Sulfur Biology · Foundational
Is Ulcerative Colitis an Energy Crisis in the Gut Lining?
Roediger WEW · The Lancet · 1980
Key finding
Cells lining a healthy colon get about three-quarters of their energy from butyrate, a fiber-derived fuel — but in ulcerative colitis their ability to burn butyrate is sharply impaired.
Why it matters for gut health
It reframed a gut disease as a metabolic fuel problem and established butyrate as the colon's master fuel — a foundation for understanding how fiber, fermentation and gut bacteria protect the gut lining.
Most diseases of the gut have been viewed through the lens of the immune system. In 1980, surgeon W.E.W. Roediger proposed something different and influential: that ulcerative colitis might be, at its root, an energy-deficiency disease of the cells lining the colon.
Butyrate: the colon’s preferred fuel
Roediger studied freshly isolated colon-lining cells from people undergoing surgery, comparing healthy tissue with tissue from patients who had ulcerative colitis. He measured how much energy the cells drew from different fuels — butyrate (a short-chain fatty acid made when gut bacteria ferment fiber), glucose and glutamine.
The findings were striking:
- In healthy colon, butyrate supplied roughly 75% of the cells’ energy — far more than glucose or glutamine. The colon lining is, in effect, fueled by the products of fiber fermentation.
- In ulcerative colitis, the cells’ ability to burn butyrate was significantly impaired, and the worse the disease, the greater the impairment.
- These cells weren’t simply dying — they compensated by burning more glucose and glutamine, showing the defect was specific to butyrate, not a general failure.
Why it changed the field
The “energy-deficiency hypothesis” turned attention to fuel and metabolism, not just immune attack. It made butyrate a central character in gut health and set the stage for later work showing that hydrogen sulfide from gut bacteria can be one of the things blocking butyrate use — linking diet, microbes and the colon lining in one story.
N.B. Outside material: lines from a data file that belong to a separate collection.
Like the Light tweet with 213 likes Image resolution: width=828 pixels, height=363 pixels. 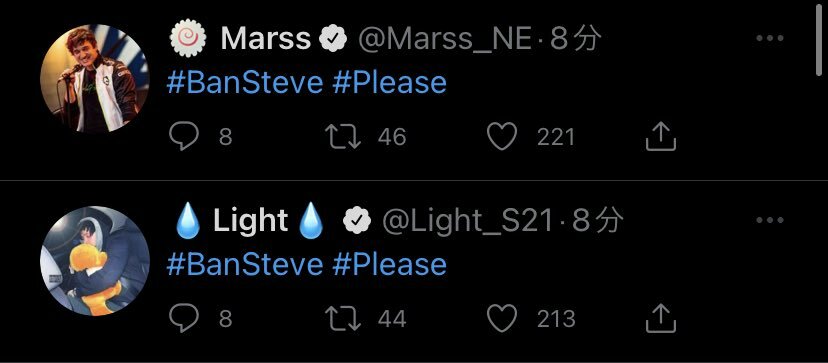coord(502,318)
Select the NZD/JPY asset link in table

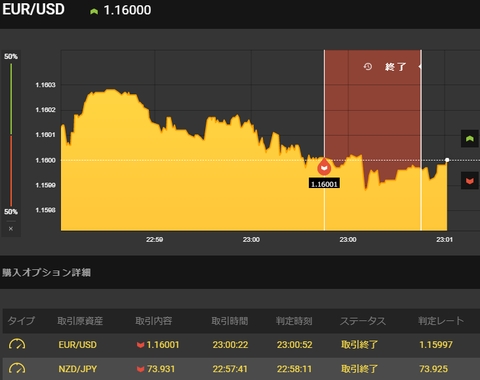pos(78,369)
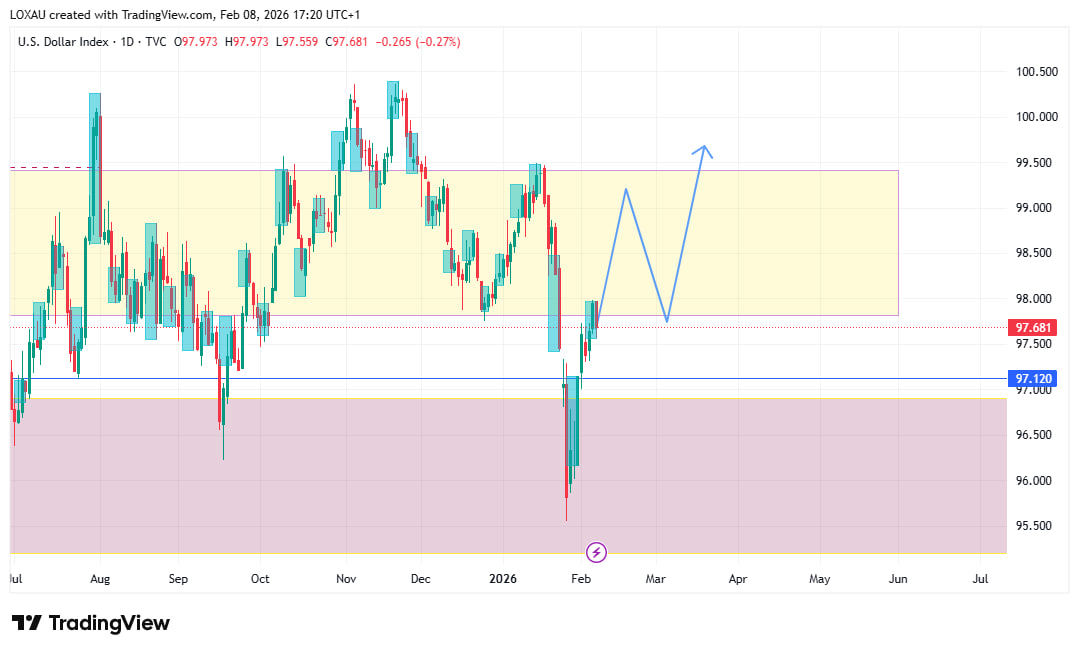This screenshot has height=653, width=1079.
Task: Click the Aug label on time axis
Action: [x=99, y=579]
“[In ulcerative colitis] oxidation of butyrate to CO2 and ketones was significantly lower than in control tissues, and the decrease correlated with the state of disease.”
Decades later, the idea that a well-fed, fiber-fermenting gut keeps its lining energized remains one of the most replicated findings in colonic physiology.
Source: doi:10.1016/S0140-6736(80)91934-0 ↗
Summarized for general audiences from published, peer-reviewed research. This is educational content, not medical advice.